May 22, 202629mWatch on YouTube ↗

CHAPTERS

0:15 – 2:16
Why identical outputs can deserve different levels of trust
James Brady opens by arguing that the internal mechanism producing an answer can matter as much as the answer itself. He illustrates that two systems with the same output may warrant different trust depending on model quality, tool use, and verification steps.
- •Trust depends on the process, not just the final output
- •Static-analysis-style example: same verdict, different confidence depending on how it was generated
- •Older model vs state-of-the-art model with tool use and critique produces different “objects”

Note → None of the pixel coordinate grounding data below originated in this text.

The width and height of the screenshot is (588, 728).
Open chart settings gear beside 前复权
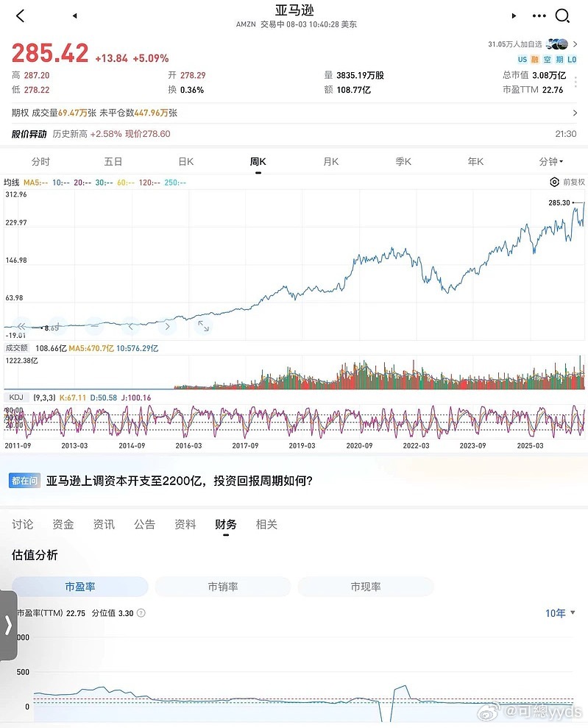coord(554,182)

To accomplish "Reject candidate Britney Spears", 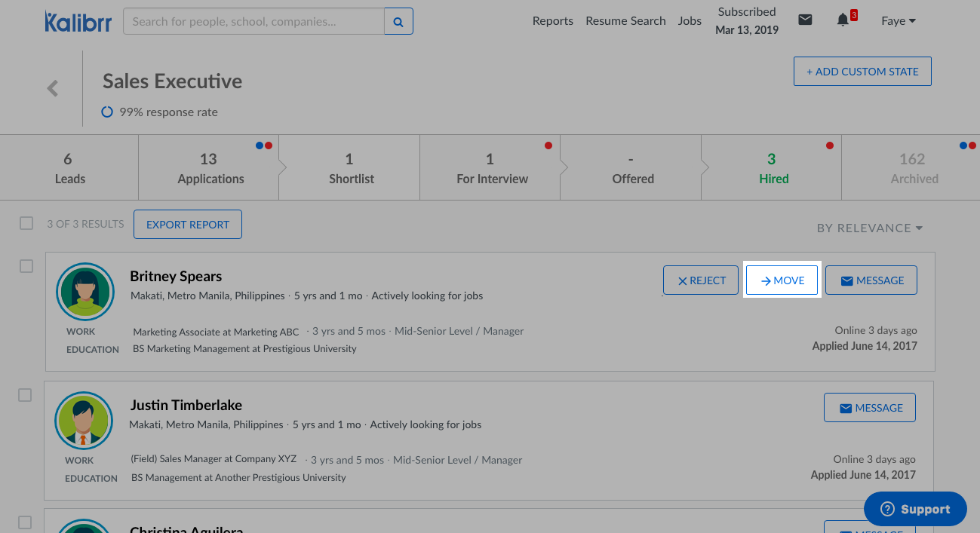I will coord(701,280).
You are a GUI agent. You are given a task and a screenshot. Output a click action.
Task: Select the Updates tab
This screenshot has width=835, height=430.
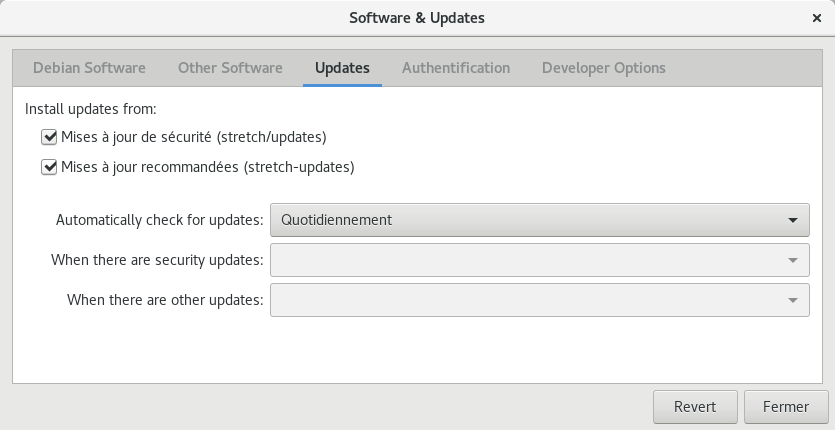tap(342, 68)
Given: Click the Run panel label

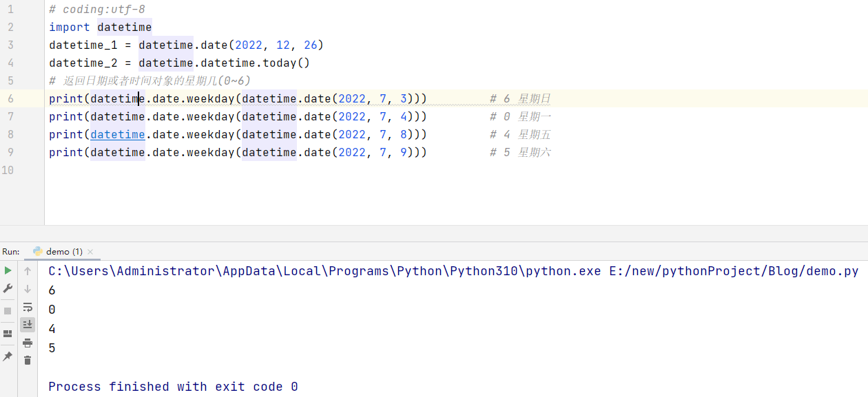Looking at the screenshot, I should click(11, 252).
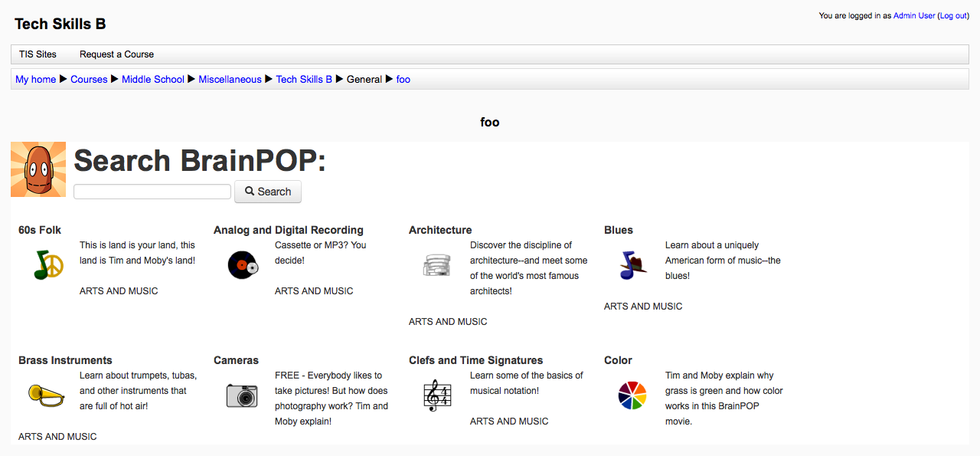Click the Tech Skills B breadcrumb link
The image size is (980, 456).
coord(304,79)
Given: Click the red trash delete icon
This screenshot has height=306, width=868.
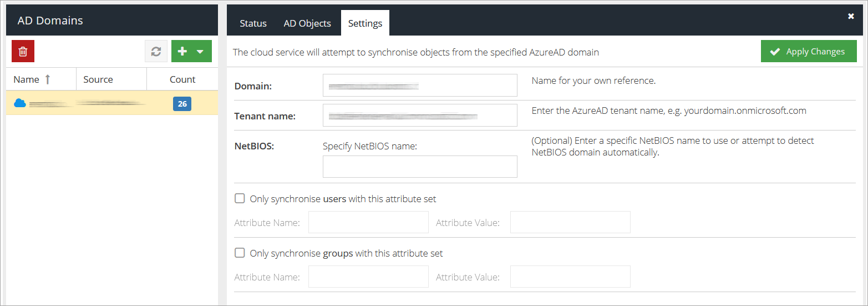Looking at the screenshot, I should pos(23,51).
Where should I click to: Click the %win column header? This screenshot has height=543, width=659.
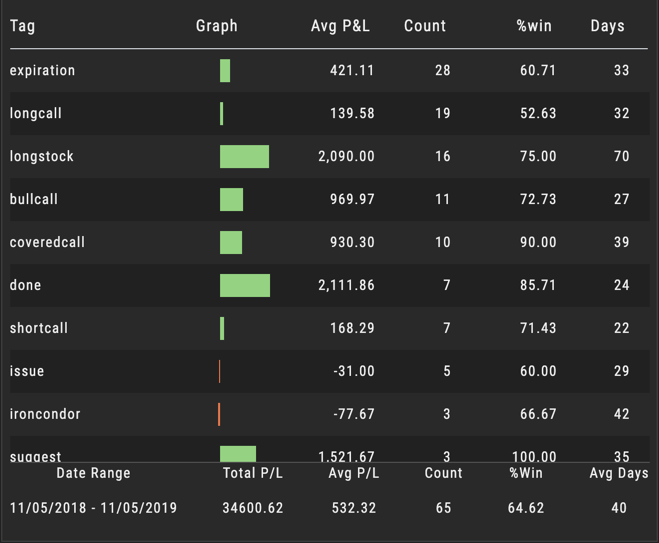pos(534,26)
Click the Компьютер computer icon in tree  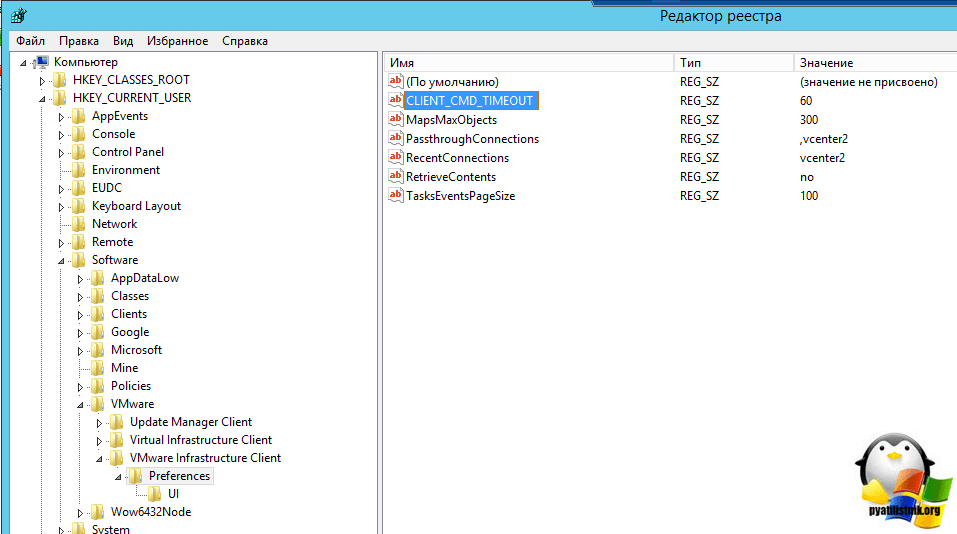[41, 62]
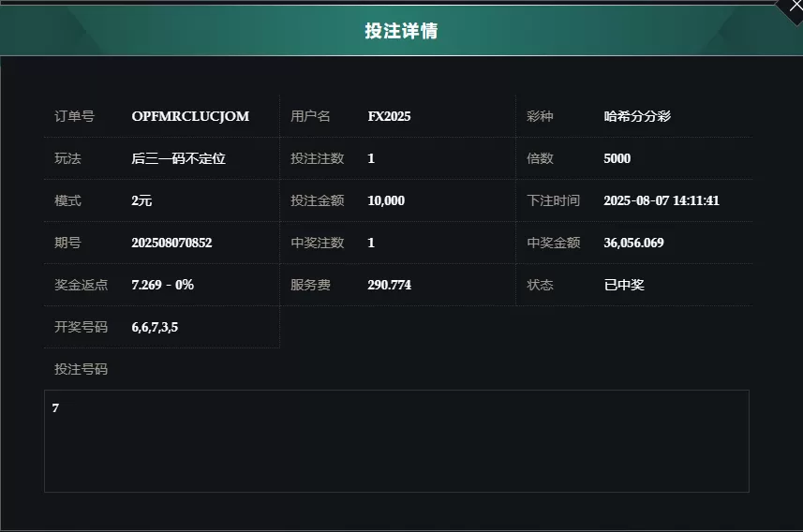Click the issue number 202508070852
803x532 pixels.
pyautogui.click(x=171, y=243)
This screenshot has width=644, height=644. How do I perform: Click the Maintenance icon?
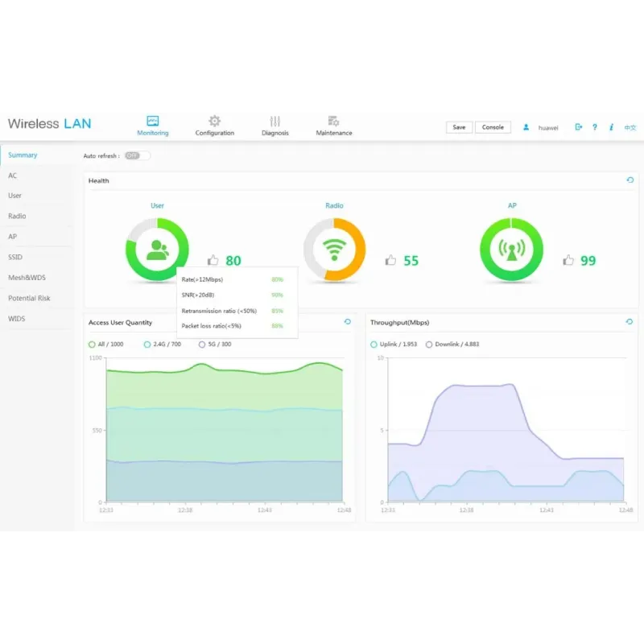coord(333,126)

- •Mechanism choice is a product/design decision, not a universal best practice
2:16 – 3:17
Design trade-offs: speed vs rigor and Elicit’s reliability goals
He frames workflow design as contextual, emphasizing trade-offs between fast responses and rigorous, defensible work. Elicit’s brand centers on reliability and provenance, which pushes the team toward more structured, auditable mechanisms.
- •No single canonical internal workflow for all domains or users
- •Speed-versus-rigor is a central product trade-off
- •Elicit optimizes for reliability and high-quality provenance
- •These priorities shape how agentic workflows should be built
3:17 – 5:49
Three desiderata for a trustworthy research agent
Elicit distilled their needs into three requirements: make the agent’s process legible, preserve fidelity as users iterate, and ensure the system follows the agreed process. These desiderata motivated adopting a DSL approach.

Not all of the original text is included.